No es una elucubración mental, es una verdad constatable. Un niño hasta que no ha adquirido consciencia de sí mismo, mientras aún no tiene yo, no sufre. Donde no hay consciencia del yo no hay sufrimiento, ni dolor, ni preocupación ninguna, no hay ni memoria ni olvido, hay sólo vida inconsciente.Un bebé con un cólico llora y berrea, pero como respuesta instintiva. Llora y berrea hasta enronquecer, pero sin sentimiento alguno de dolor ni de sufrimiento.
Todas las religiones, hasta las más primitivas, tratan de eliminar el ego. Parecería que el humano, habría de pasar de la inconsciencia a la consciencia y de la consciencia a llamémosle la trans-consciencia. ¿Sería por eso que Jesús dijo que si no nos hacíamos otra vez como niños no entraríamos en el reino de los cielos?
El ego es un construcción mental y emocional que los humanos utilizan para diferenciarse unos de otros en algo más que en el cuerpo. El yo se mueve, siente, piensa y sueña como centro del mundo. El mundo en el que el yo vive es un mundo que él mismo ha creado conforme ha querido y ha podido.
Aunque todavía haya pensadores que se escandalicen, el mundo del yo no es la realidad. La realidad trasciende el yo, el yo nunca puede comprender la realidad, porque sencillamente, es la realidad la que contiene al yo y no el yo el que contiene a la realidad.
La realidad con todas sus dimensiones no puede ser comprendida por la lógica humana. Es como querer meter toda el agua del mar en un cubo. De todo punto imposible. Desde ninguna de las ciencias lógicas podemos aspirar a comprender la realidad.

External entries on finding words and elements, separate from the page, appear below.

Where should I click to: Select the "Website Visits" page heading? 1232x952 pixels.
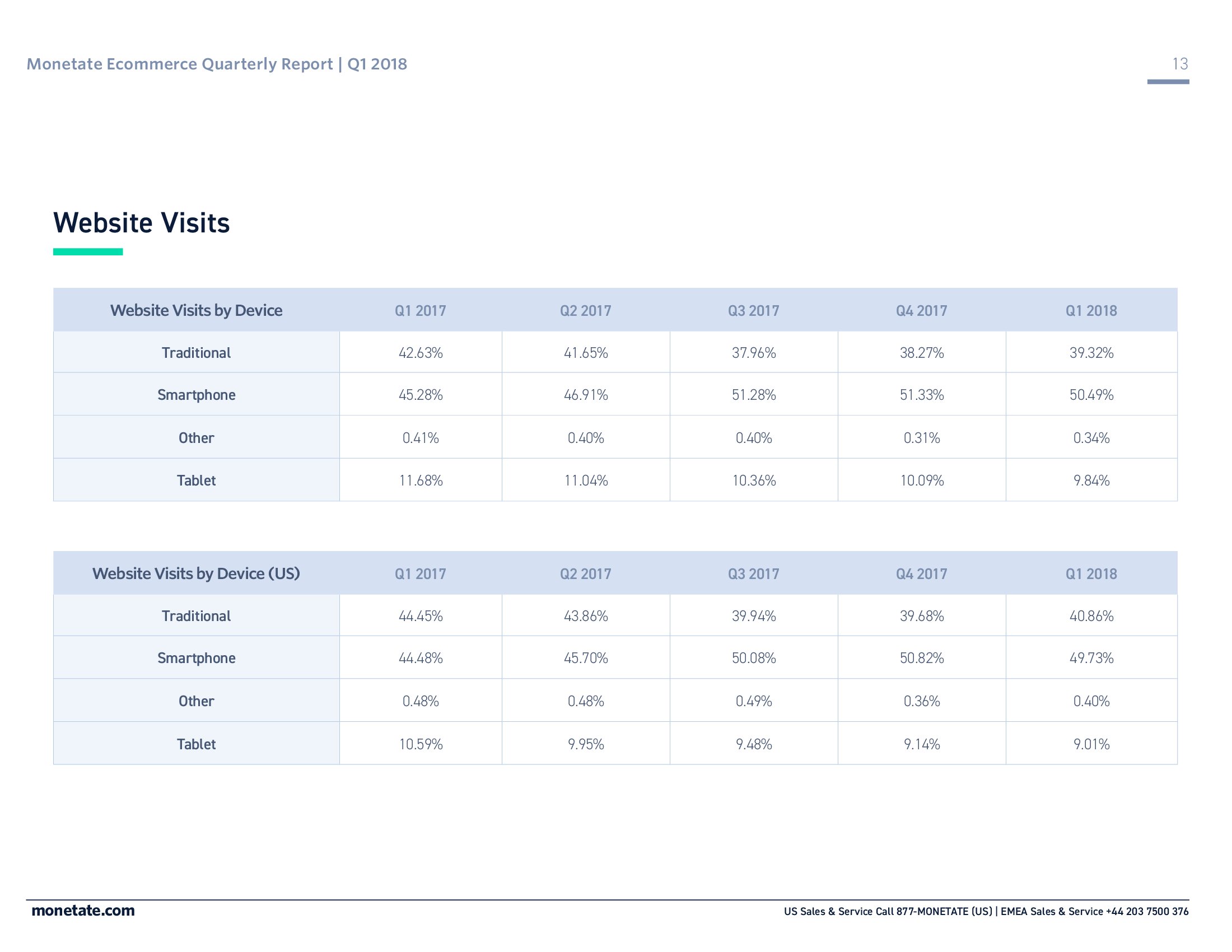click(x=142, y=223)
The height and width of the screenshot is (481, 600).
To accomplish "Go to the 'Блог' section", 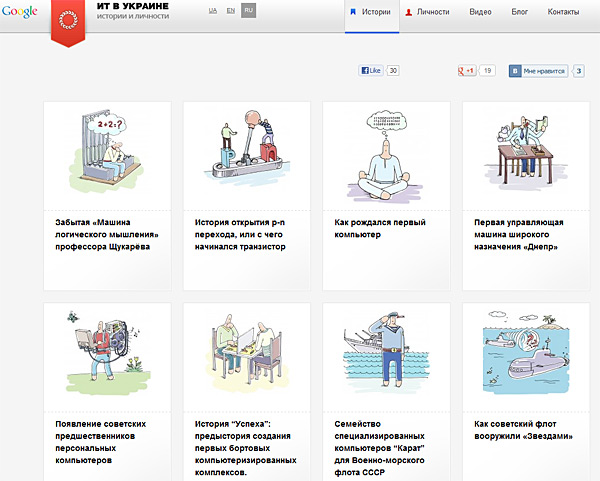I will click(x=520, y=12).
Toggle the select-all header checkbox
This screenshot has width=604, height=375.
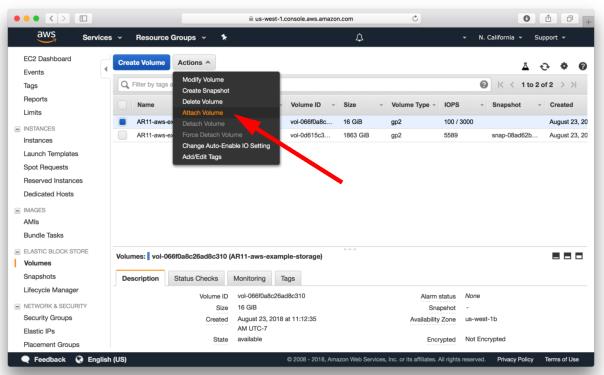click(x=122, y=105)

Cuanto más complejo es el yo, como producto de movimientos, pensamientos, sentimientos y sueños cada vez más elaborados, más cerca está de un punto axial, de un momento en el que el yo debe hacer una elección. Llegado a este punto, al yo sólo se le ofrecen dos caminos, o volver para atrás en dirección a la inconsciencia, o desaparecer para reaparecer en la trans-consciencia, con un potencial que trasciende la lógica.
Los humanos que alcanzan este punto axial en sus vidas y que vuelven para atrás, suelen ser víctimas de demencias seniles, de graves depresiones, de olvidos completos del mundo. Los que en el mismo punto axial se dan cuenta de que el yo en realidad no existe separado de otro Yo que lo abarca todo, abandonan su yo como el que abandona un caparazón y se lanzan al descubrimiento de la realidad que con el yo lógico no pueden descubrir.
Los humanos que trascienden sus estrechos egos alcanzan a vivir con más serenidad, con más bondad, con más empatía, con más amor, con más confianza, con más esperanza, con más armonía, con más paz. No es que no sufran estos humanos, que sí sufren, pero su sufrimiento es mucho menor, y cuando sufren nunca dejan de comprender cual es el origen de ese sufrimiento.
Mientras tanto, la mayoría de los seres humanos hacen crecer sus egos con movimientos, pensamientos, sentimientos y sueños de poder. Más producción, más información, más sentimentalismo, más pesadillas. Los humanos están usando el planeta como si el planeta fuese de ellos y no ellos del planeta. Las injusticias no tienen más raíz que el egoísmo.
Hasta que una masa crítica de humanos sobre la Tierra no alcancen a superar la fase egoísta, la Humanidad seguirá amenazada por la guerra, el terrorismo, la xenofobia, el racismo, el nacionalismo, el autoritarismo, las dictaduras y las luchas de sexos.